Joshua Becker, Contributor
Aug. 18, 2020
As you read this, working parents everywhere are overwhelmed and exhausted, trying to figure out how to handle the collision of work, school, family, and marriage in the midst of a global pandemic that won’t quit. Does this sound familiar?
Married couple Jeff and André Shinabarger can relate. Jeff is a non-profit founder that helps social entrepreneurs launch their dreams to sustainability, while André is a Physician's Assistant (a first responder), serving the most vulnerable at a major hospital in their community. They also have two elementary-age children, who are now going to school at their kitchen table.
Three years ago (and well before COVID-19 began wreaking havoc), the Shinabargers began researching, podcasting, and writing about working couples who want to stay in love and raise a healthy family. Their learnings are now more important than ever as many couples find themselves working from home, becoming overnight homeschool teachers, and trying to stay in love.
Their research is now available in a new book, a guide for working couples about love, work, and money, titled Love Or Work: Is It Possible to Change the World, Stay in Love, and Raise a Healthy Family? .
Their research began by simply asking the question: Is it possible to change the world, stay in love, and raise a healthy family?
Jeff and André interviewed over 100 working couples on the topic, and led a national survey of over 1,500 people to learn more about the unique challenges of this tension. They found that over 95% of couples believe it is possible to simultaneously have a career, stay in love, and raise a healthy family, but the challenge is how to maintain it all.
After interviewing them for this article, here are four things they want to encourage couples everywhere to prioritize during this season to keep making love work:
Choose a same-team mentality
Let’s call it like it is: sometimes the easiest people to blame when things go wrong are the people you love the most. It can be an almost natural reflex to blame your partner, especially when life in social distancing has been minimized to very small groups of people. They must have done something wrong. It was their fault.

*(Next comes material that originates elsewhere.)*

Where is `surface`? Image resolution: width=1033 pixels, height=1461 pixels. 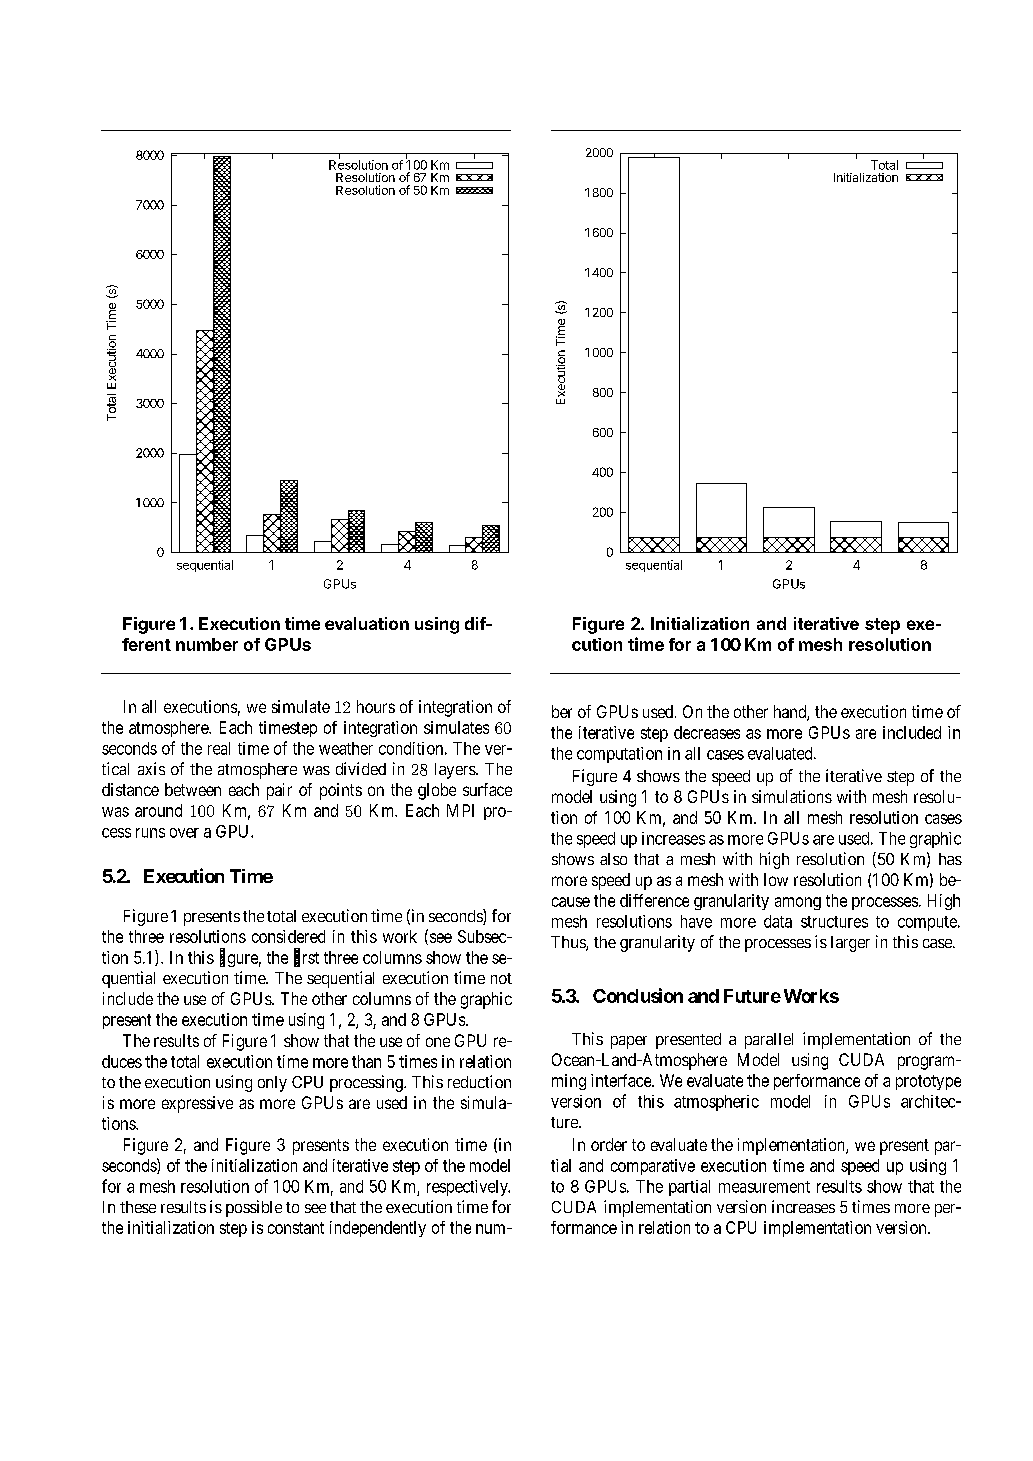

The truth of the matter is that this pandemic is no one person's fault, and there is no person to blame for the tensions and struggles of today’s way of life. Couples might as well go ahead and decide to do life together.
Doing life together means continuously choosing your life partner over yourself. Sitting on the same side of the table and figuring out problems together instead of competing for who is right and who is wrong.
To make it through this time, it’s important to believe that our partner is in this with us, not in competition against us.
Proactively communicate needs, and block your work time together
The health of your relationship will only be as healthy as the individuals within it.
When partners are trying to keep up the juggling act that is balancing work and maintaining a healthy family, it creates a never-ending cycle of frustration and exhaustion—but couples need to give each other breaks.
Take a turn watching the kid(s) or doing homework hour, and offer freedom for your significant other to have the time they need for meditation or a workout, having a conversation with a friend, and/or finishing the work that needs to get done. Go out of your way to give the gift of time to each other.
The pandemic has no near end in sight, so help your partner take the time to invest in their own personal well-being. When partners know what each other needs to do, it's easier to help each other get the work done.
Understand that your partner’s purpose matters as much as yours
Stopping work is not an option for many people, not only due to financial reasons but because they find great purpose in what they do. Even more, 83% of couples actually say that working has made them better parents.
For these reasons, it’s critical that couples value and appreciate the work that their partner finds fulfilling, especially during a time of such heightened stress. You may not be able to love your partner’s work the way they do, but you can go out of your way to minimize your own purpose for a season to allow them to shine.
Commit to being lovers, not just roommates
Just because couples are physically in the same space does not mean they are physically being together. It's easy in this season to be caught in the continuous shifting of time and logistics. But keeping love alive will require intentionally connecting with your partner.
Creating space for intentional conversations and dedicated times, like going for a morning walk or coffee run, will give your relationship the head and heart space it needs to truly connect. Start scheduling appointments with each other. It doesn’t take away from intimacy to build in time for one another—in fact, it can add to its anticipation.
While the state of the world feels a bit bleak right now, Jeff and André are finding hope and courage in the findings of their research—and I hope you will, too.